Work instructions: Could you write out every one of the rows below word for word, leaving the pictures out?

Data section:
++++++++++

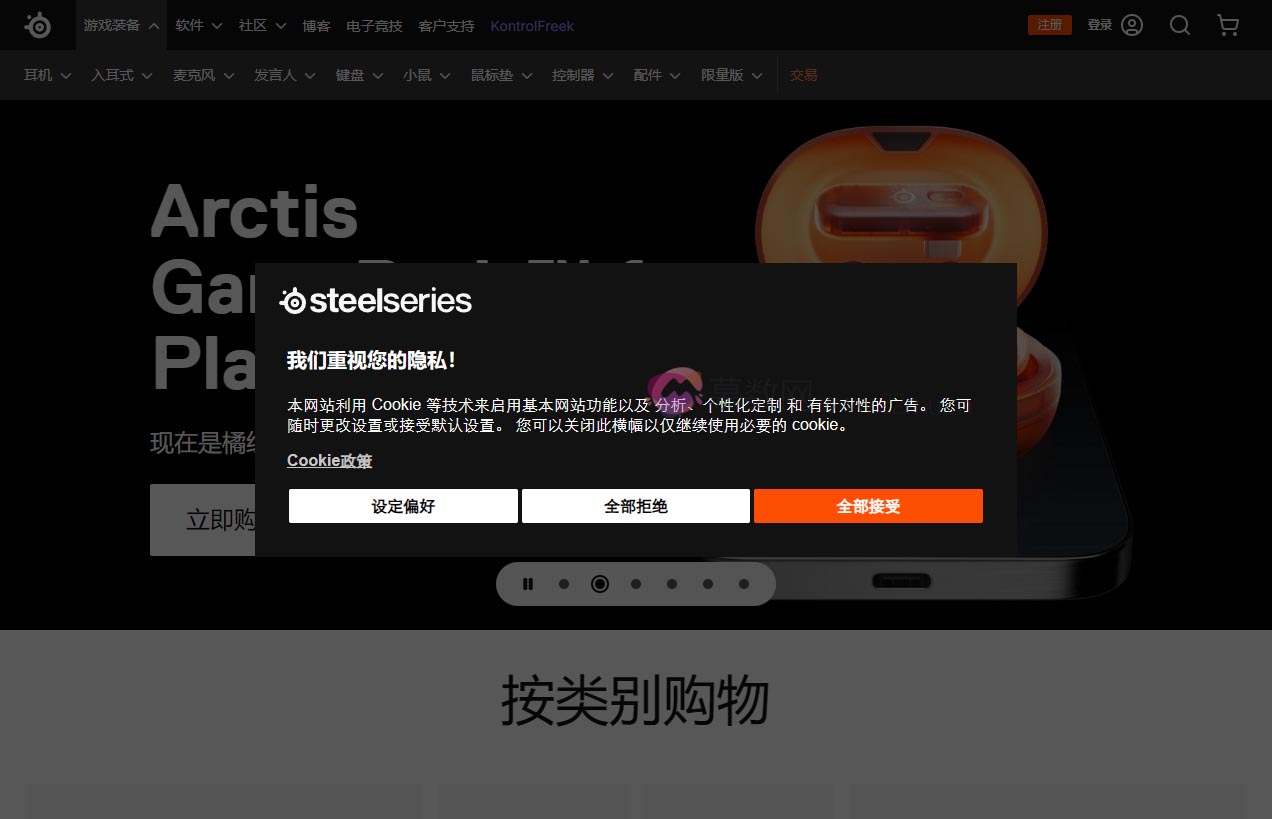The width and height of the screenshot is (1272, 819).
Task: Select the 电子竞技 navigation entry
Action: pos(374,26)
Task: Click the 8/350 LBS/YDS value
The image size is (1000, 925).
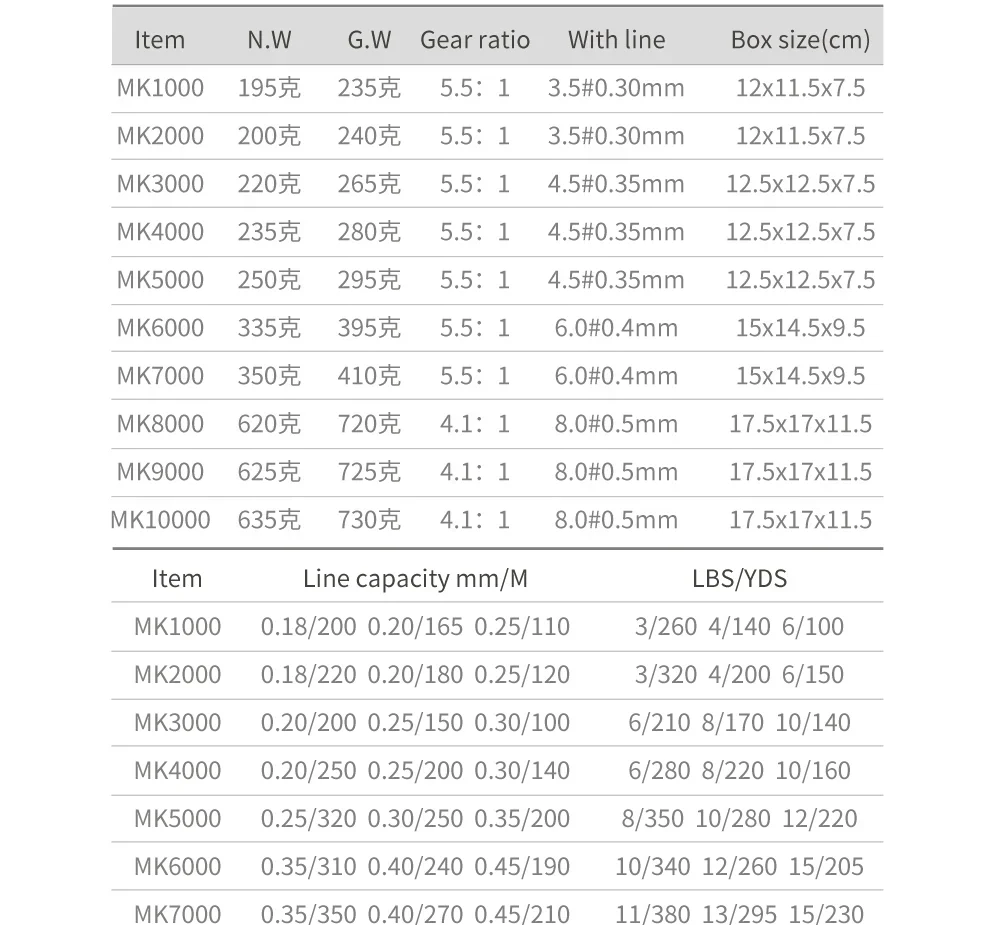Action: click(652, 818)
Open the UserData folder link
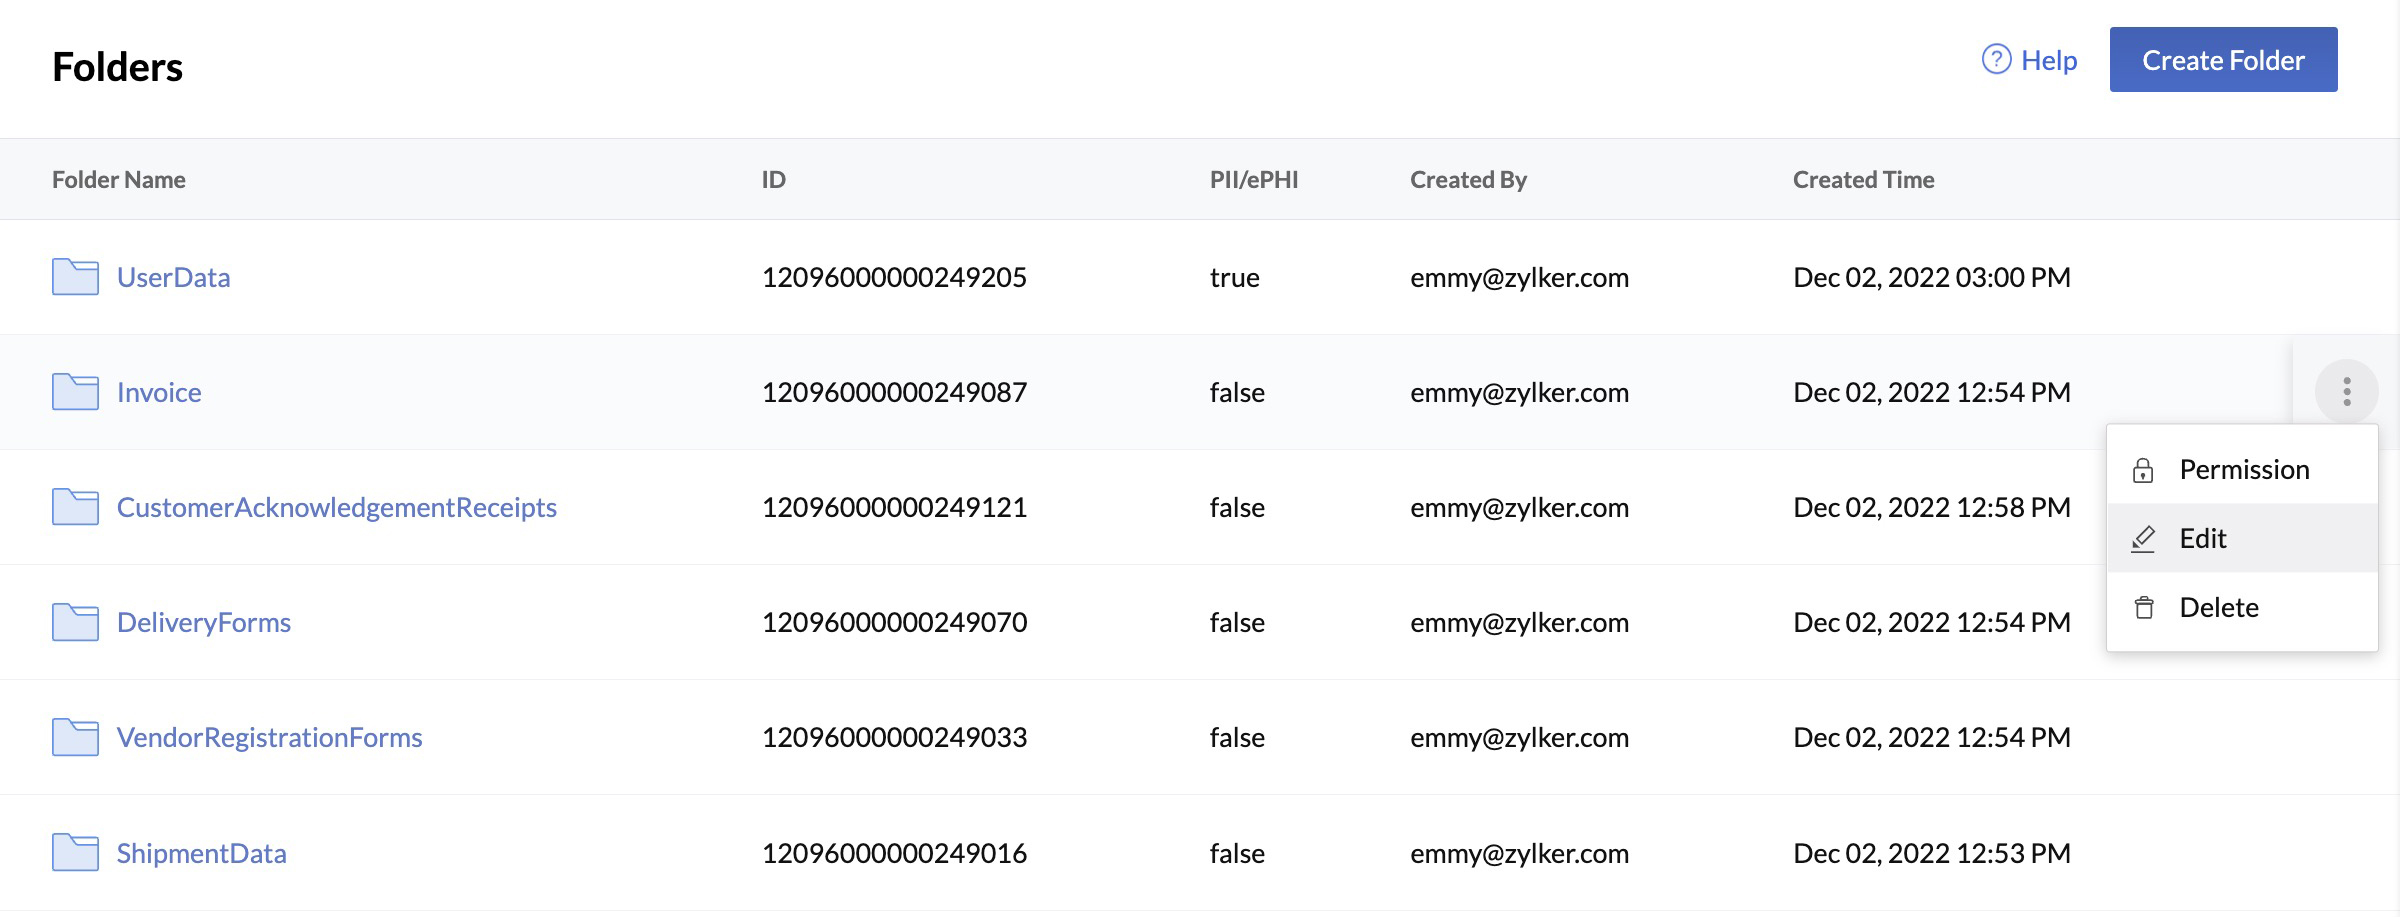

++++++++++

Answer for the task:
The width and height of the screenshot is (1272, 819).
Task: Select the 电子竞技 navigation entry
Action: pos(374,26)
Task: Click the 8/350 LBS/YDS value
The image size is (1000, 925).
Action: click(652, 818)
Open the UserData folder link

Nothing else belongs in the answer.